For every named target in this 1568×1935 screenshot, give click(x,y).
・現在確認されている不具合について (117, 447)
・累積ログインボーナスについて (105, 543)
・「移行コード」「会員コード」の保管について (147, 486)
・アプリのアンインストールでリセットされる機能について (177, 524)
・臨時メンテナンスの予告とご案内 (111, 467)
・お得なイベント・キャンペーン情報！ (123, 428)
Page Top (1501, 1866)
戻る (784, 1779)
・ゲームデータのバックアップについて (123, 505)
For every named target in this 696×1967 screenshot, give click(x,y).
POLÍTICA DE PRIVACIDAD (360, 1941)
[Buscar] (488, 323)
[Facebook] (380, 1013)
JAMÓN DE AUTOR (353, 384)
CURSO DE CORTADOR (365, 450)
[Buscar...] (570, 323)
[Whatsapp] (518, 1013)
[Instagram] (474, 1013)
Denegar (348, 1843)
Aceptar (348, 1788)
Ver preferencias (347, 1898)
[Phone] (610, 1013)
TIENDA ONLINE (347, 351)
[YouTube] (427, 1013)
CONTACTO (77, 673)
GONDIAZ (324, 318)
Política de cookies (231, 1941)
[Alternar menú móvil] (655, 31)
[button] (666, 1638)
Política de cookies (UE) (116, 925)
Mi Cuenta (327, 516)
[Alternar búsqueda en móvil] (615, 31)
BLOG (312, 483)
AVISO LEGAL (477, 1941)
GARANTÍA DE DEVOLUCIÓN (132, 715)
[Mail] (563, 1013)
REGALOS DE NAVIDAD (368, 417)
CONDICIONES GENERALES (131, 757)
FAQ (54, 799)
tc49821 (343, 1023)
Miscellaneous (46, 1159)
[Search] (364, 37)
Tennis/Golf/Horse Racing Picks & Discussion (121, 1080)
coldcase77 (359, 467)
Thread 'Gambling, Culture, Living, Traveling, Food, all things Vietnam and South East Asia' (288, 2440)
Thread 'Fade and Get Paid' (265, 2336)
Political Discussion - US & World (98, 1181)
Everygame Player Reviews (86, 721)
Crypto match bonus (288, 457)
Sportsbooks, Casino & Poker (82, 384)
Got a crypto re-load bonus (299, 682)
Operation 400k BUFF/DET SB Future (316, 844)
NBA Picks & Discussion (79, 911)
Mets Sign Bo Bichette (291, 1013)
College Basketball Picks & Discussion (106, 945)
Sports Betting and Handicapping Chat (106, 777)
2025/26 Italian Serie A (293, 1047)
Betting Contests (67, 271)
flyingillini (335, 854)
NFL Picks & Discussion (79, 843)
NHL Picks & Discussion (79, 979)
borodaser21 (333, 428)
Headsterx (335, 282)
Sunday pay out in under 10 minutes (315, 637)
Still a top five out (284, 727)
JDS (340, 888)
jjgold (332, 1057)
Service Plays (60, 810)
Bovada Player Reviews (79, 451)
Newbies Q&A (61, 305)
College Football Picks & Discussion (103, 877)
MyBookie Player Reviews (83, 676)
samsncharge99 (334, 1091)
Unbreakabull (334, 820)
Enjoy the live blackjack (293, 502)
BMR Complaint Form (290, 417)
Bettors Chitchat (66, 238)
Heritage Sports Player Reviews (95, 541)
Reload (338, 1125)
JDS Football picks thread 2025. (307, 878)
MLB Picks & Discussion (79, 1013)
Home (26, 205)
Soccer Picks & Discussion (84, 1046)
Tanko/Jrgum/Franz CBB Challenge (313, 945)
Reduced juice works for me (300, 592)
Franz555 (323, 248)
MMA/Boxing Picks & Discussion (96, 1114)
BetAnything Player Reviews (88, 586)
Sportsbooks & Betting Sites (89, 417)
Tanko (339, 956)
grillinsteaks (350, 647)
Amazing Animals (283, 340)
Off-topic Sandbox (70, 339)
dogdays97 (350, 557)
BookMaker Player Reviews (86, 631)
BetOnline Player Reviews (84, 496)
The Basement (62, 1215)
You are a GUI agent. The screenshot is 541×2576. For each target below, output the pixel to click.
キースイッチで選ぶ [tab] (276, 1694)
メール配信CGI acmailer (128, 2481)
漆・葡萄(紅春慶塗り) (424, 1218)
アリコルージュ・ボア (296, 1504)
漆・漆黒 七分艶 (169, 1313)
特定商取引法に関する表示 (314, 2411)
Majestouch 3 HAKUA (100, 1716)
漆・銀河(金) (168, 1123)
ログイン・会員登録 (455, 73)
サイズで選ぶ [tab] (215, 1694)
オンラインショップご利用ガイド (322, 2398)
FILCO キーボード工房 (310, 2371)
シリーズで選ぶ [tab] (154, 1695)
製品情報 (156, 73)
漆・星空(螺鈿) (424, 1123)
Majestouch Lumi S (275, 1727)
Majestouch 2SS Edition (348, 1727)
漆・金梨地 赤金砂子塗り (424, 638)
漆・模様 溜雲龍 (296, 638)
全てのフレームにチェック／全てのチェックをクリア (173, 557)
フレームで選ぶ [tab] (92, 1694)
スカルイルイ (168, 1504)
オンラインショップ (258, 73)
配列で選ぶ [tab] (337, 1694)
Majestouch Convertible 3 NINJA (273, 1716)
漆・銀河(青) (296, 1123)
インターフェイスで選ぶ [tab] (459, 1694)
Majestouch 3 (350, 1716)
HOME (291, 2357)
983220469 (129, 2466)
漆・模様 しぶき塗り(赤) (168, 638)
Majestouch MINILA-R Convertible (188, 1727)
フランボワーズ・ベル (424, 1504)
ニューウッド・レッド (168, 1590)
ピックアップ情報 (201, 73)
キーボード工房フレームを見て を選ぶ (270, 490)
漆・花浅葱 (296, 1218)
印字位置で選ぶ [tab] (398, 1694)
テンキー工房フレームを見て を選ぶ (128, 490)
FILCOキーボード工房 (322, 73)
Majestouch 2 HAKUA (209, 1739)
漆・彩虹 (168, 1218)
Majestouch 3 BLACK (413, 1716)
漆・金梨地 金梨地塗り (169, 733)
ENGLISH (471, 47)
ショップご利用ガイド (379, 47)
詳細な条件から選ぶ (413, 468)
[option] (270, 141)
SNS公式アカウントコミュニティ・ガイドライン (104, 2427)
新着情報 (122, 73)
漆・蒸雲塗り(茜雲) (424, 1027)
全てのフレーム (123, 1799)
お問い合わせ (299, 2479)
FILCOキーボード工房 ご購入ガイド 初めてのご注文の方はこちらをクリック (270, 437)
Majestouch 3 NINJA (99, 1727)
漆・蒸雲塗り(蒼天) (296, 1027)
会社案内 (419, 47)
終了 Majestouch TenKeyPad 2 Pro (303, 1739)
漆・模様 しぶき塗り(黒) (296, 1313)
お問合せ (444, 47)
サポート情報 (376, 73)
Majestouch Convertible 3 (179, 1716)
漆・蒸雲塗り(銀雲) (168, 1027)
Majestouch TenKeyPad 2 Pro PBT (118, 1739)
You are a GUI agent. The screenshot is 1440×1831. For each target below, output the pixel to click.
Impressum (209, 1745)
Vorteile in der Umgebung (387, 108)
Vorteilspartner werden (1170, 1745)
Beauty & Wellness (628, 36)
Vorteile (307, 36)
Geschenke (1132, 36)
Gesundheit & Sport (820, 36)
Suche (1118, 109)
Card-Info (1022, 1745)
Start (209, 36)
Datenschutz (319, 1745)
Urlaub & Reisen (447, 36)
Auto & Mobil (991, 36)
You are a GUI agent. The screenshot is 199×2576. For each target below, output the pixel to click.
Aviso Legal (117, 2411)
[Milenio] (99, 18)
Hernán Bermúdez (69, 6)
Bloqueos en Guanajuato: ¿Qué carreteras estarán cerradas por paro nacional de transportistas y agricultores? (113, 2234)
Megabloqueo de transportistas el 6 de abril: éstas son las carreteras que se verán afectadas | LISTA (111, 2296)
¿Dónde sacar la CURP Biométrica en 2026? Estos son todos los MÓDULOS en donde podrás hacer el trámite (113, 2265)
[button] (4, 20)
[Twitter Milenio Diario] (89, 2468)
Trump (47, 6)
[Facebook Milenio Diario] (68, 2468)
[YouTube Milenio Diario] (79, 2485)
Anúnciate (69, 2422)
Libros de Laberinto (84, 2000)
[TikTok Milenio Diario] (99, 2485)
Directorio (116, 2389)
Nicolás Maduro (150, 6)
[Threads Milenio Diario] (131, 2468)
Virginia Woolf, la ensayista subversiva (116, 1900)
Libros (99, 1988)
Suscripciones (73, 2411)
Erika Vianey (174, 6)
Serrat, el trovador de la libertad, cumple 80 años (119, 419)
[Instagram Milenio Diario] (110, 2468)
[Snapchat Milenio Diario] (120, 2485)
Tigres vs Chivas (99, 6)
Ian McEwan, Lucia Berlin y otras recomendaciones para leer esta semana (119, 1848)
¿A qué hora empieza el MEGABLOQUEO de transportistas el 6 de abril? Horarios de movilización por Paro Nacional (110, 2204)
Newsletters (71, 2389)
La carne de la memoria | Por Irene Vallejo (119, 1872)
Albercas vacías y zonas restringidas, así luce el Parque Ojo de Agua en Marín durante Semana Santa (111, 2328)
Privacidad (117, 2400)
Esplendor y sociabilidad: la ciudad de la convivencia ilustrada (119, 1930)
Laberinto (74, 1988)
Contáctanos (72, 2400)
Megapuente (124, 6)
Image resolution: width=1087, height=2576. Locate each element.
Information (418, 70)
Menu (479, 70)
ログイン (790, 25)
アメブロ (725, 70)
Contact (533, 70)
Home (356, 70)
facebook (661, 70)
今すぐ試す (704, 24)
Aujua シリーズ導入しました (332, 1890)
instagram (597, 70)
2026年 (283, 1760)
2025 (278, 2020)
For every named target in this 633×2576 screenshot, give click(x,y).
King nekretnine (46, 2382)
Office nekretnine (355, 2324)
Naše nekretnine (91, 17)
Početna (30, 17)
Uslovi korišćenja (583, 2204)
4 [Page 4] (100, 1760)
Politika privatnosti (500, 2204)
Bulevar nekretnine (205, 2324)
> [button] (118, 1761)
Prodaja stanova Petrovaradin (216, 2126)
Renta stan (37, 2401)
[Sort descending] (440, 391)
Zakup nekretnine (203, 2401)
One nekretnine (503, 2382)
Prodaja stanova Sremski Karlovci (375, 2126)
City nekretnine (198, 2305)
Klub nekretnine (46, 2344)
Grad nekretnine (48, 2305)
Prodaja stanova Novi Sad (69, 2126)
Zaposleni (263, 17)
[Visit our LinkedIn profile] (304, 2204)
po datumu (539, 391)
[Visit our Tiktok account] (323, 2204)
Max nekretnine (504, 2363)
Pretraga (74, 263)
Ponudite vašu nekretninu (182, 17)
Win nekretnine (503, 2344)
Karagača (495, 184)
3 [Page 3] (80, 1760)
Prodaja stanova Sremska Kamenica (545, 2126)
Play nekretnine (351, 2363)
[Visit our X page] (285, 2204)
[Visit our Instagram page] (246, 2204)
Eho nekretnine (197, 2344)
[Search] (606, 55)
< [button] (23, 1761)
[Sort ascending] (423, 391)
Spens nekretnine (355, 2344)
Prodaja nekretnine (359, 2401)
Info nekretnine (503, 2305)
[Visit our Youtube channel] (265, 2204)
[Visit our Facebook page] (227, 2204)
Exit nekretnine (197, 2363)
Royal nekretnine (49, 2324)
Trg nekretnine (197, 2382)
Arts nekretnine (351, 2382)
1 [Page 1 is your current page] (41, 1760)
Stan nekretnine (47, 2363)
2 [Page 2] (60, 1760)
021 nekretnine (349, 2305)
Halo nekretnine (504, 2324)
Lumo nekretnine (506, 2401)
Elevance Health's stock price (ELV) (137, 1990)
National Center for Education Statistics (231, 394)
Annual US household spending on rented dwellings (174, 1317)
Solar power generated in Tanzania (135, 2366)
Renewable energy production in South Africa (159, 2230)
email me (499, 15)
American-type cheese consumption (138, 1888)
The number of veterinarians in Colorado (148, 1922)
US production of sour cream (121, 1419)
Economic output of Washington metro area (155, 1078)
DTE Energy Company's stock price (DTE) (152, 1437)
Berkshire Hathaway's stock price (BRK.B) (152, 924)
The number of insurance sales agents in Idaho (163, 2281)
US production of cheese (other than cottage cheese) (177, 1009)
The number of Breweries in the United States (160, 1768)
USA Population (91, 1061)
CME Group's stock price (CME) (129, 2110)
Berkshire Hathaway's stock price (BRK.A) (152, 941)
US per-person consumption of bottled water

# # # #

** TASK BRIEF **
Pull out every line of the records that contains the string "Hathaway".

** EXERCISE RESULT **
Berkshire Hathaway's stock price (BRK.B) (152, 924)
Berkshire Hathaway's stock price (BRK.A) (152, 941)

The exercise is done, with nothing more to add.